— Text passage —
---

After spending a rookie season behind Leonard Fournette in 2019, Ryquell Armstead was supposed to contend for the Jacksonville Jaguars’ starting job. Yesterday, ESPN reported that the second-year back will miss the remainder of the season due to COVID.
In case you forgot, young and healthy people can be severely impacted by this virus too.
According to the ESPN report, Armstead has been hospitalized twice and has encountered a number of complications including “significant respiratory distress.”
Armstead was first placed on the COVID reserve list in August during training camp. He stayed on the list for 19 days but was put back on before week one. At that point, Jaguars coach, Doug Marrone, said the RB will “be out a while.”
Nearly two months later, Armstead, a 23-year-old professional athlete, will have to miss the entire season due to COVID.
We’ve heard that this virus does not affect young people. We’ve heard athletes, in peak physical condition, will be fine if they contract this deadly disease. That, of course, is not true.

---

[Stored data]
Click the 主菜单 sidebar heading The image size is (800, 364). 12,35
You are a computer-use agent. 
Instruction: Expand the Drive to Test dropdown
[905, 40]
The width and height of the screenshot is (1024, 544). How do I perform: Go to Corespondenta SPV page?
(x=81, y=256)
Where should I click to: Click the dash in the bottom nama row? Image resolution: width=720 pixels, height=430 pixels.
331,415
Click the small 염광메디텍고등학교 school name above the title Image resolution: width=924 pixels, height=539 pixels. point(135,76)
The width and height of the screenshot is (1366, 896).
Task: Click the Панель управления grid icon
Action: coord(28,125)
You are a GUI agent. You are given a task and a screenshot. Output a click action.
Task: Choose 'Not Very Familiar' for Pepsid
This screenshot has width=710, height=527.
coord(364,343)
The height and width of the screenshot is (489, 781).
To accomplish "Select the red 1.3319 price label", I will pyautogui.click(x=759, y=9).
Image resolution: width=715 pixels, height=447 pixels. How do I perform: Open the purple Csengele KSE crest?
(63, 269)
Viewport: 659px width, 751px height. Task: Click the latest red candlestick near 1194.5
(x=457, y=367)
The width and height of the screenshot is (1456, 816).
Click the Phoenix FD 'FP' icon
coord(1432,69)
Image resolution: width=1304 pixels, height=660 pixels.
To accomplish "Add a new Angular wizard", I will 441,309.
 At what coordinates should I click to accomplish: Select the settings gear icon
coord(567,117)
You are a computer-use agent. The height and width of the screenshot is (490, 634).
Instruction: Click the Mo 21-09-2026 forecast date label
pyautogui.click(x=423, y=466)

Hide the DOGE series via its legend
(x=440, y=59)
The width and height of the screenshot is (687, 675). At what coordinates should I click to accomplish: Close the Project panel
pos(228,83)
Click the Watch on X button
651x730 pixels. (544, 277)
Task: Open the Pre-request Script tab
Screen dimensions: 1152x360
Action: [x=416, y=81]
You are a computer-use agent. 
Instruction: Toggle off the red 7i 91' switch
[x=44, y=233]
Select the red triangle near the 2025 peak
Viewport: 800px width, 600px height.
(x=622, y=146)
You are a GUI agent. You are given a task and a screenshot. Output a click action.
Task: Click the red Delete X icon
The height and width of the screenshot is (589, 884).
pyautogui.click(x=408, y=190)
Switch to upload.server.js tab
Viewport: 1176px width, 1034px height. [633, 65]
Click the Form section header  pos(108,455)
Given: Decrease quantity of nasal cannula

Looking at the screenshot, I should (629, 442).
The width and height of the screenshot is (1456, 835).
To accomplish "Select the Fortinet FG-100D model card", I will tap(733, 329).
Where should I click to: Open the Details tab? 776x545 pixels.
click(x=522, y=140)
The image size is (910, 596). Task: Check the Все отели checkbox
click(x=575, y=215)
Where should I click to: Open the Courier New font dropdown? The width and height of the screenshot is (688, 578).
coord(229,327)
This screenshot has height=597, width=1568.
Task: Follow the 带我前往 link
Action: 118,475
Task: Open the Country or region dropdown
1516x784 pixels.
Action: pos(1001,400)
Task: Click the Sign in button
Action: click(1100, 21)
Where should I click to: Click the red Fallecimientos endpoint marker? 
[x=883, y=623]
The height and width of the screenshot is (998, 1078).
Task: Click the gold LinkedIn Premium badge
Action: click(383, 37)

---

— Task instructions —
• A. Answer these questions about the article on Ryquell Armstead:
(i) Whom did Armstead play behind during his 2019 rookie season?
(ii) For how many days did he stay on the COVID reserve list after first being placed there in August?
(iii) How old is Armstead?
• B. Resume the article on Ryquell Armstead after its last sentence.

— Numbered responses —
• A.
(i) Leonard Fournette
(ii) 19 days
(iii) 23

• B.
Dozens of pro athletes have contracted the virus and many have recovered and returned to the playing field. In the NFL, entire teams have had outbreaks and get to play the next week. But COVID affects every person differently and the long-term impacts of the virus are still not yet known.
The uncertainty of a global health crisis led many in the sports media to question whether the risk to play amidst a pandemic was really worth it.
It certainly was not for Ryquell Armstead — who will spend the next few months fighting and recovering from the virus.
COVID could hurt Armstead’s future in the league, too. Running backs in the NFL have one of the shortest career spans amongst all positions. And while Armstead is expected to return next season at “full strength,” who knows if he’ll be good enough to sustain an NFL career beyond three years.
Armstead is the first NFL player to be sidelined beyond the league-mandated quarantine period. Hopefully, he is the last.
But we are not even halfway through the NFL calendar. There are 10 weeks of regular-season football left, assuming the league doesn’t add more weeks to the season — a move the league would rather not make, as it would affect playoff scheduling. But fans are returning to stadiums and, meanwhile, COVID cases in the United States are hitting record numbers.
“It’s scary,” defensive end Calais Campbell recently told PennLive.com about his teammate’s diagnosis. The two are friends and have stayed in touch throughout Armstead’s two hospitalizations. “This is a serious thing we’re dealing with,” he said.
“For it to be severe and harmful to one person is too many.”